First, this was fantastic. Thank you. The odd question, but have you ever seen the TV show Voltron Legendary Defender?
No, no. So in this short version, in this, people are piloting spaceships, and it's sort of a running joke among the fandom that there's no problem that can't be solved by shoving the controls all the way forward and yelling. And it's a little silly if you think about actually flying, but what is really happening if you get into, like, sort of the lore of the show is that there's actually, it's an intentional interface. So the pilot is basically saying, I really, really need to do the thing that I'm thinking about right now. This is important.
And so shoving the thing forward and yelling actually is communicating something. What you're talking about feels to me the first steps in that. Do you think that that is a space that we're going where computers can do what I mean, and we just need to kind of nudge them, or is that still a long ways off? So I think in a way you're going in this direction, but it's not as much as computer can do what you mean. It's just that making computer do something approximately what you would like them to do, it gets easier, right?
It's this thing that, you know, as I said, instead of having to explicitly specify everything, you can say something and you leave the rest for the system's interpretation. And as everything in life, people talk about risk and stuff, and my favorite proverb is there's no such thing as a free lunch, which essentially means using the systems can make things extremely easy, but it opens space for spectacular failures. Any further questions? Now you have the chance. So the next way we will be communicating with our assistants, what do you think it will look like? Questions?

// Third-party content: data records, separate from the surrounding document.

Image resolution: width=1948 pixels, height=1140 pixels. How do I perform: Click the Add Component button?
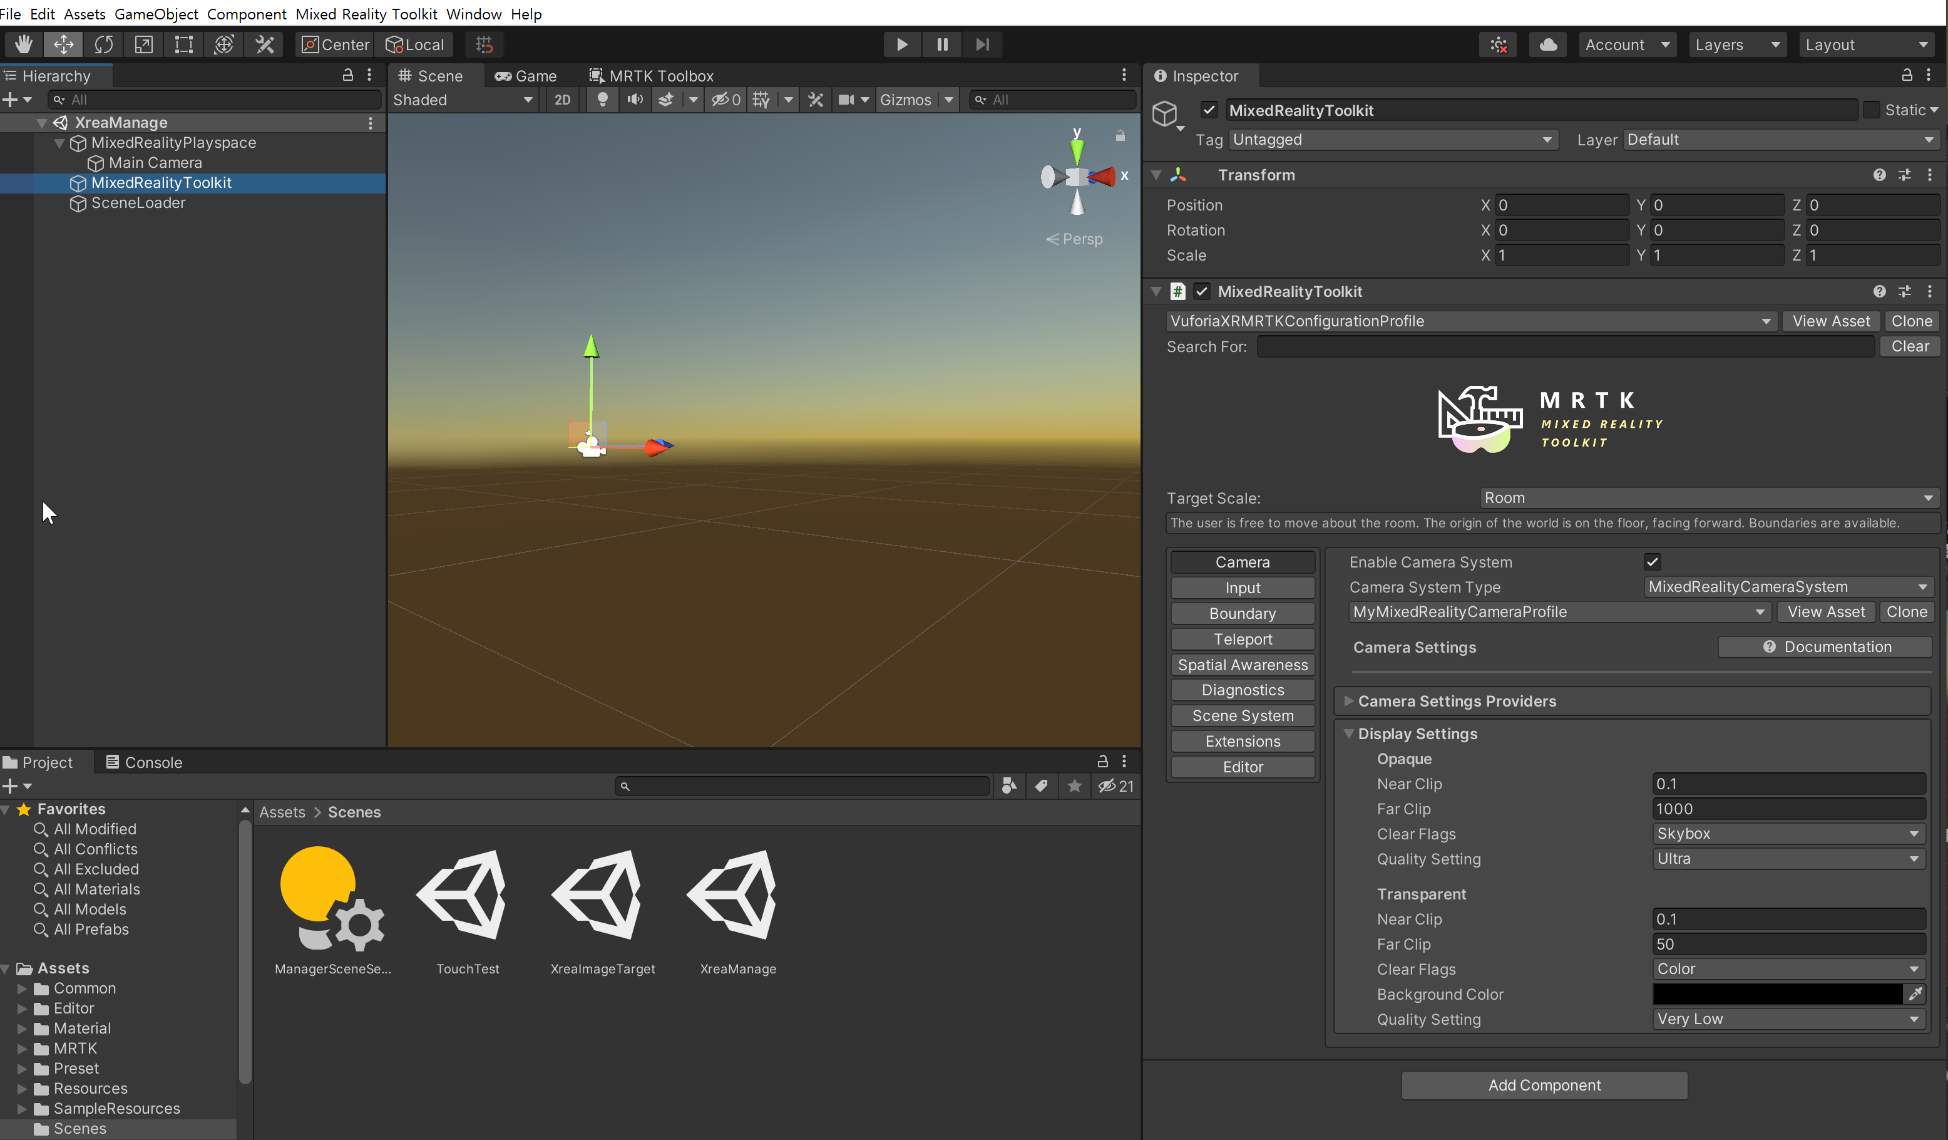(1544, 1085)
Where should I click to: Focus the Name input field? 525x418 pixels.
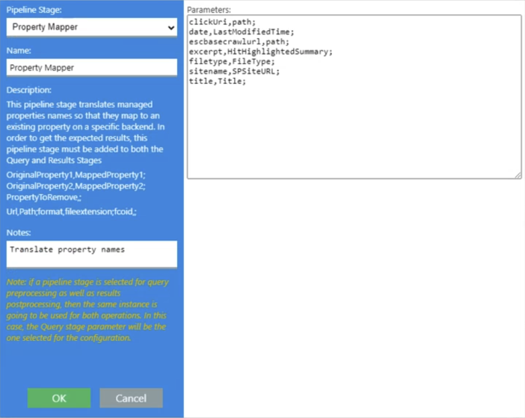(91, 67)

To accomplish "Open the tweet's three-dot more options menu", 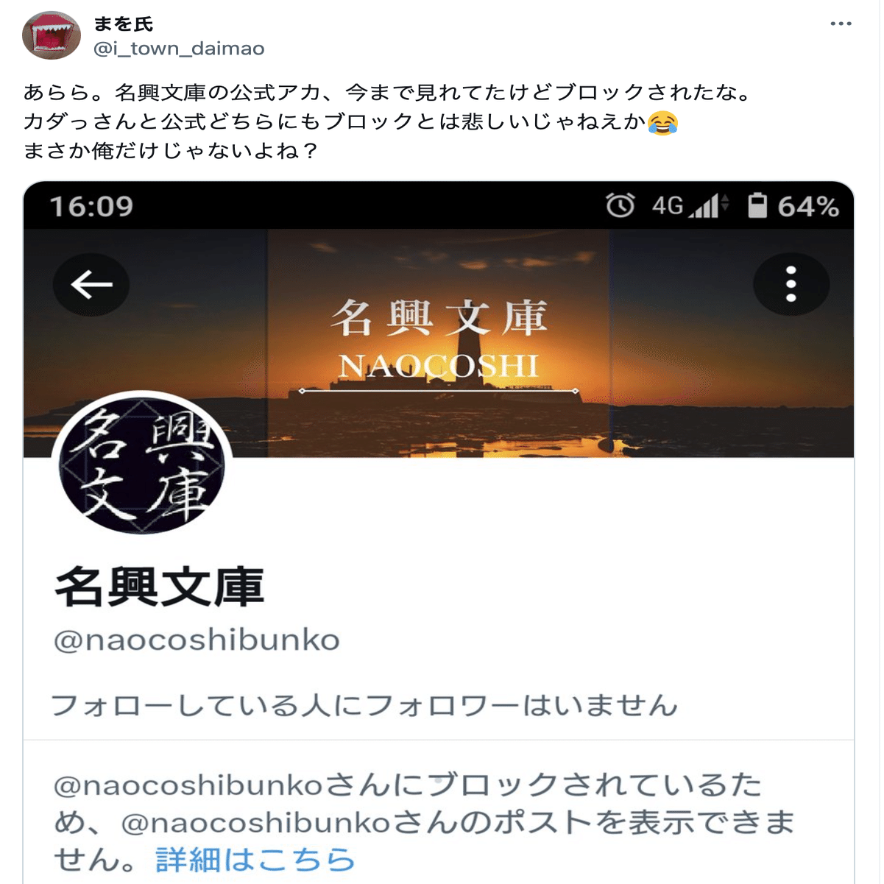I will (x=841, y=24).
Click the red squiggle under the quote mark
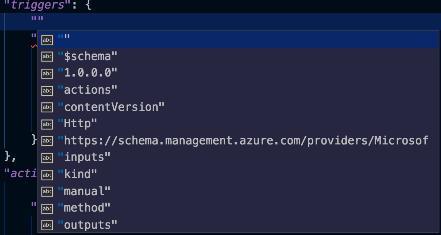441x235 pixels. (x=34, y=46)
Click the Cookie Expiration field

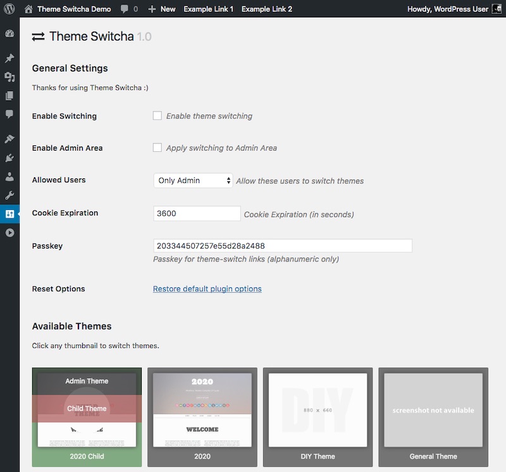(x=197, y=213)
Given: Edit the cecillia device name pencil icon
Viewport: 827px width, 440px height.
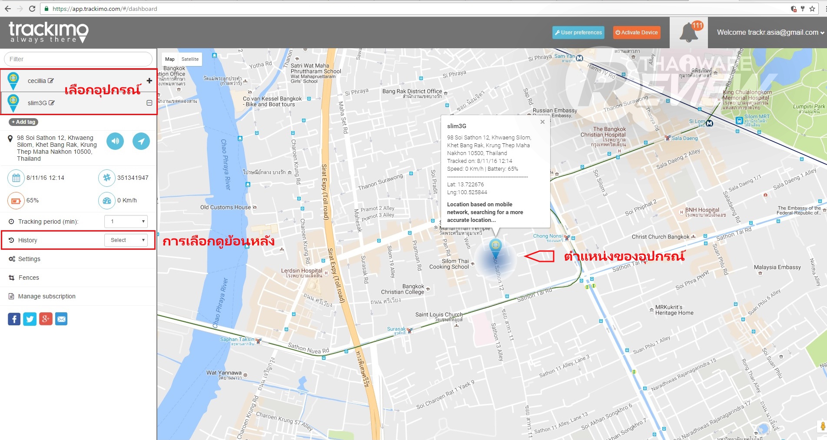Looking at the screenshot, I should point(51,81).
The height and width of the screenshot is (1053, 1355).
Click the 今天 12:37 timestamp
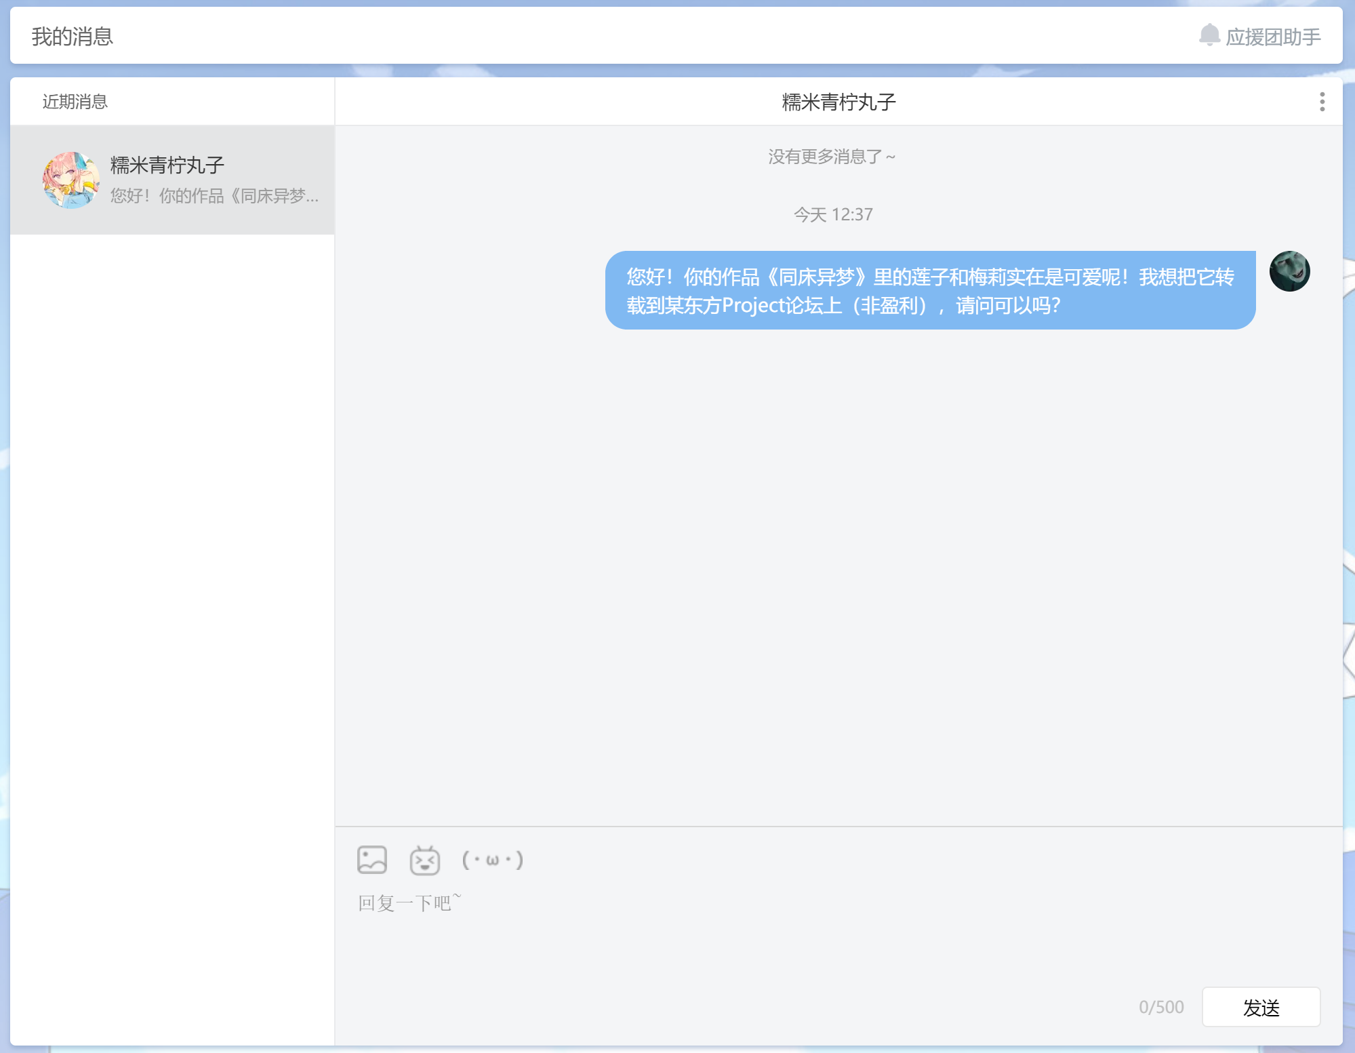(x=833, y=214)
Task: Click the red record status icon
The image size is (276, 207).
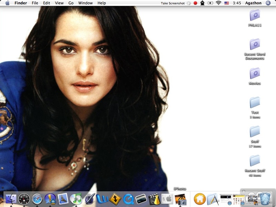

I really like the way that you said that it's really augmenting you while you're doing something. So what do I do next?
This, what to do now? I think I really like that because running around with a mobile phone and running into people on a train station is not the way to move forward, and I think that is a nice approach to really have the system understand what you're doing right now. Final chance? Okay.
I mean, when I think about this world, I also, of course, have to think about security implications of it. So what if someone would hack into the system and present different information or force different actions? So obviously the more you use the systems for, the more you open doors to misuse. I think the question again is what is the risk? So if that's like my personal system I use for everyday assistance, the most likely consequence is that I will somehow make a fool of myself or something like this. When you come to self-driving cars, for example, it's very different.
But also what I think people tend to overestimate those risks. In Germany, you're very often in these cases where people get killed because some stupid kids or malicious people throw rocks off the bridge over the autobahn. So you don't need AI to be really malicious. It's sort of not true because the risk with AI is that sometimes one malicious act can simply impact a huge amount of people, right? And that is the problem. But that's also the problem where you actually, I think, need to put in the safeguards.
It's not as much about the system itself, but it's looking, you know, assuming the worst thing, and the worst thing is this thing will always be hackable. The question is how can I make sure that they are not by themselves able to do too much harm by having authorized control of too many things? Great. Thank you very much, Paul.